**Passage provided:**

☆ ☆ ☆ ☆

Address delivered by The Reverend Martin Luther King Jr., Ph.D

Bishop Tucker, the Reverend Mr. McCracken, ladies and gentlemen: I need not pause to say how very delighted I am to be in Cleveland this afternoon and to have the privilege of seeing you and having a few words with you.

As you know, I am just in from Birmingham, Alabama, where we are at the present time engaged in a mighty struggle for freedom and human dignity. We have had our difficult moments in Birmingham. We have had our frustrating moments. But I think it is one of the most significant struggles taking place in our nation today, because for years Birmingham has been the worst big city in race relations in the United States and the most thoroughly segregated city in our country. I am convinced that if we can get a breakthrough for freedom and justice in that community, it will have repercussions all over the South, and it will mean that our work in other communities will be less difficult.

So I bring greetings to you from Birmingham. I bring special greetings from the thousands and thousands of Negro citizens of the community who have suffered and sacrificed over these few days while we have been engaged in this intensified phase of the struggle. And they want you to know how much they appreciate the backing, the moral support, and financial support which thousands and thousands of people of good will have given all over this country. So it is a real pleasure to be here. I want to express my personal appreciation to Bishop Tucker for these very kind and gracious words of introduction.

When I think about what is happening in Birmingham, Alabama, and when I think about our struggles all over the South and over the nation, I am always reminded of the fact that in reality we are really working to make the American dream a reality. And I would like to take a few minutes this afternoon to say something about the American dream. And I choose this subject because America is basically a dream, a dream yet unfulfilled. It is a dream of a nation founded on certain basic principles. The substance of the dream is found in these sublime words: “We hold these truths to be self-evident: that all men are created equal, that they are endowed by their Creator with certain inalienable rights, that among these are life, liberty, and the pursuit of happiness.”

☆ ☆ ☆ ☆

Set down, word for word, the portion of the address from "Bishop Tucker, the" up to and including "words with you.".

**Dataset:**

☆ ☆ ☆ ☆

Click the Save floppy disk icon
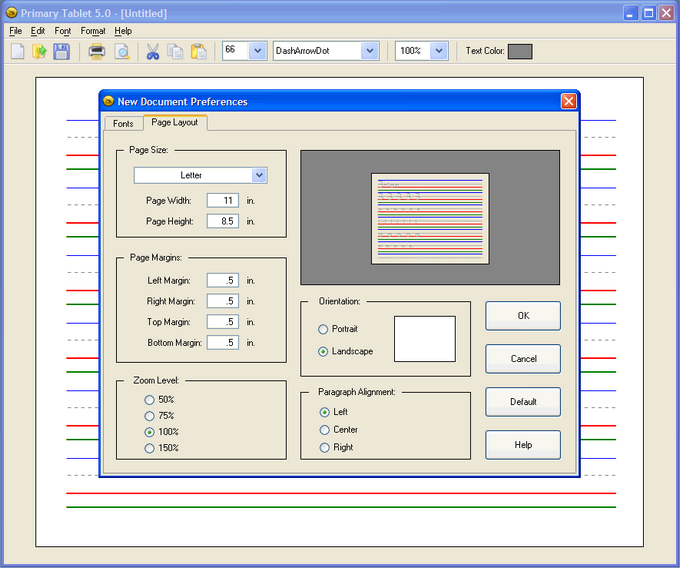The image size is (680, 568). pos(62,51)
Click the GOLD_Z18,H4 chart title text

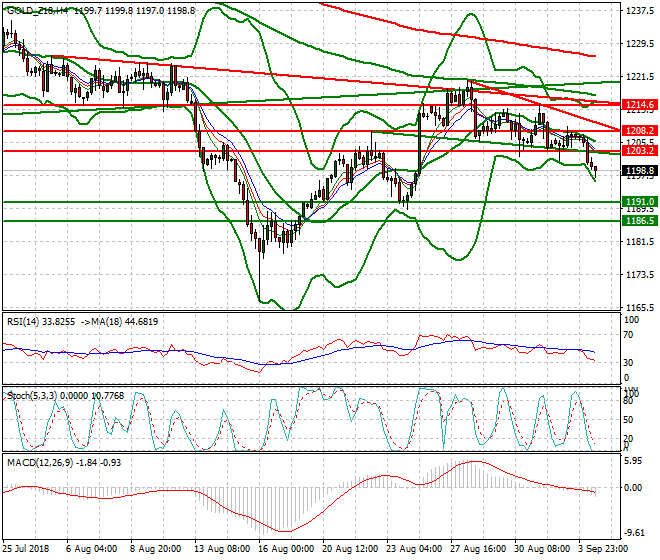(40, 9)
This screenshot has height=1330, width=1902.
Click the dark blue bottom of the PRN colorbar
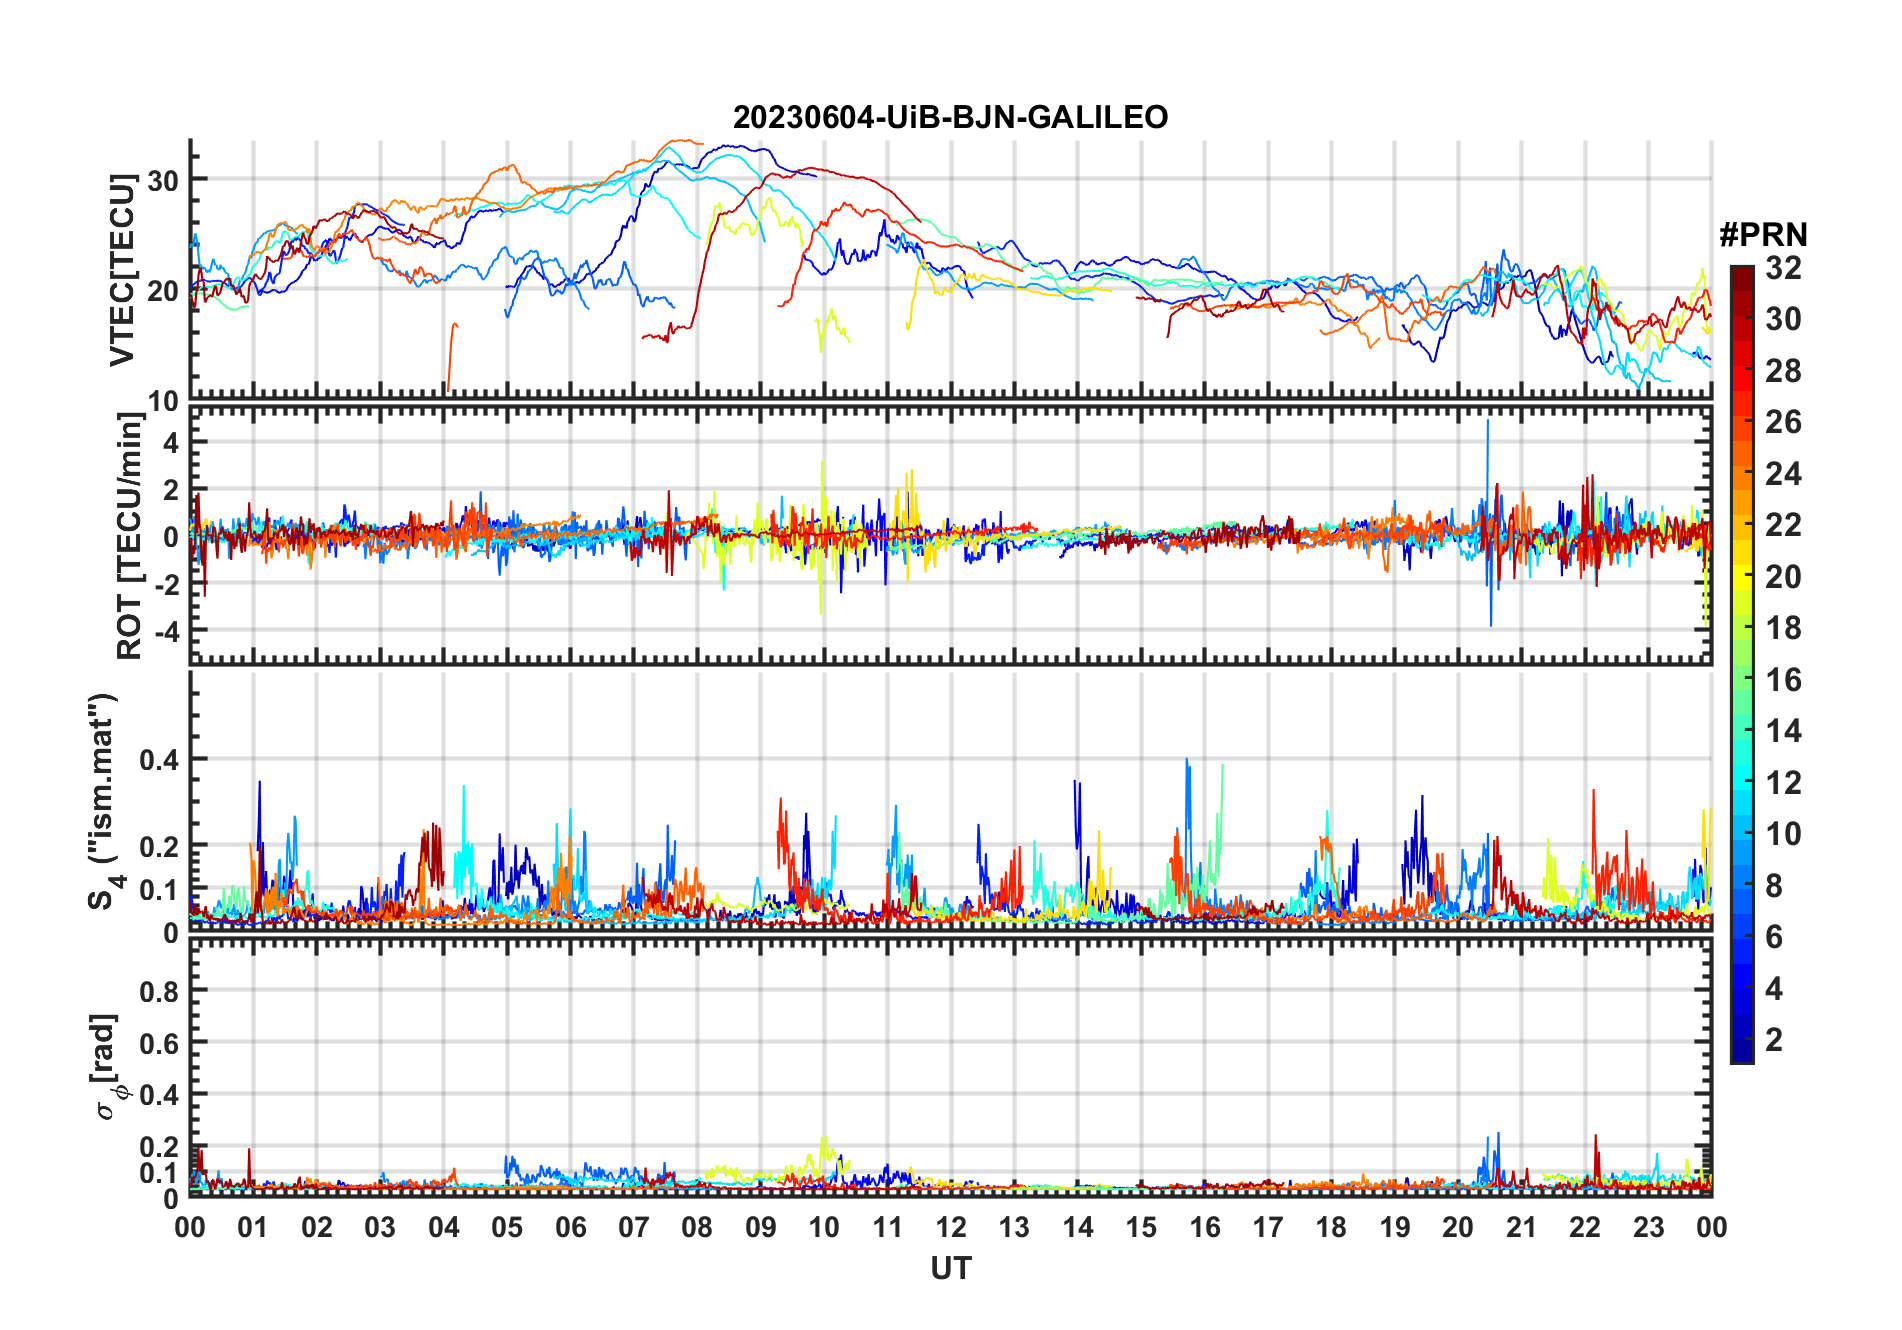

☆ ☆ ☆ ☆

**Exercise response:**
Bishop Tucker, the Reverend Mr. McCracken, ladies and gentlemen: I need not pause to say how very delighted I am to be in Cleveland this afternoon and to have the privilege of seeing you and having a few words with you.